Now let's do some measures to check if it is faster or not. I will use same data generator, I will use "orc" query always, I will always pick average of 3 measurements. No indices applied.
PostgreSQL 12.6 (Ubuntu 12.6-0ubuntu0.20.04.1) on x86_64-pc-linux-gnu, compiled by gcc (Ubuntu 9.3.0-17ubuntu1~20.04) 9.3.0, 64-bit + en_US.UTF-8 collation
Results:
10k 100k 1m 10m ILIKE 9.0 111 629 4247 UPPER 6.6 72 448 3175 LOWER 7.1 71 462 2962
https://stackoverflow.com/questions/20336665/lower-like-vs-ilike question shows similar difference, but notes that everything could be more complicated.
Indead, in my environment, ILIKE shows lower performance and I have no explanation about that.

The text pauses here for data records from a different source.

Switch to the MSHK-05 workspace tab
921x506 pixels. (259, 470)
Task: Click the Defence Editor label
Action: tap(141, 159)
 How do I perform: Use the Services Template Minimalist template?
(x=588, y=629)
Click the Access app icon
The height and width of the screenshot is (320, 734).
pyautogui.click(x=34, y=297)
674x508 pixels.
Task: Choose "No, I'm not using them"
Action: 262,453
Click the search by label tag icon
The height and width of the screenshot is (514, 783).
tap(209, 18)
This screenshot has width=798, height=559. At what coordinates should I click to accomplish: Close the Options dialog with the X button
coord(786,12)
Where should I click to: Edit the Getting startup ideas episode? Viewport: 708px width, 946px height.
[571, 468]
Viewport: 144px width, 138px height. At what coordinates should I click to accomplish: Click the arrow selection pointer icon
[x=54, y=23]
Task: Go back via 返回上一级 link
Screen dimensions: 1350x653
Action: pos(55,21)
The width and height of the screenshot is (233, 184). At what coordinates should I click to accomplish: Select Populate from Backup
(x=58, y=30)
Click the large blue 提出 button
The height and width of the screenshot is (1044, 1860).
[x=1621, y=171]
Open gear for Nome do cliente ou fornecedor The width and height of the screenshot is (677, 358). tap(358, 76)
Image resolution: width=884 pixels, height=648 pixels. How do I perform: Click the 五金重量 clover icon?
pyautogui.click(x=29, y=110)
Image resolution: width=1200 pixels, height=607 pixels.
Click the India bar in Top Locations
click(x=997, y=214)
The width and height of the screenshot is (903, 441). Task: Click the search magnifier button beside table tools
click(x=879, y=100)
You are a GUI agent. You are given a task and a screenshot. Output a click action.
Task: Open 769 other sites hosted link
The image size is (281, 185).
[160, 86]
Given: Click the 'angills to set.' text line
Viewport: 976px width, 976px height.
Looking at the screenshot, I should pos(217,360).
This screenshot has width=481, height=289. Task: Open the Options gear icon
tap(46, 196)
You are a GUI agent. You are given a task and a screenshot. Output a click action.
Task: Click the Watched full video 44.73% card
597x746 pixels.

However, I would call this results implementation detail as well, because the main question is using "standard" operators and predictable interactions rather than performance. If one is concerned about performance, it could use an index. I also understand, that starting from 3.2 it could be solved by custom operator in Index, but how many people would expect that default won't work? And what about indices created before 3.2? Especially when docs clearly tells (with shady SQL equivalent term) that "icontains" will use ILIKE. I guess this either could be changed to ILIKE (with performance penalty and broken existing custom UPPER indices), either heavily documented - icontains lookup should clearly tells which query it will use and which index should be used. Also GinIndex/GistIndex could use a note about TEXT fields (that you probably want to use UPPER function for text).
Change History (1)
comment:1 by , 4 years ago
Component: | contrib.postgres → Database layer (models, ORM) |
---|---|
Owner: | set to |
Resolution: | → duplicate |
Status: | new → closed |
Type: | Uncategorized → New feature |
Closing as duplicate of #32485 and #20775.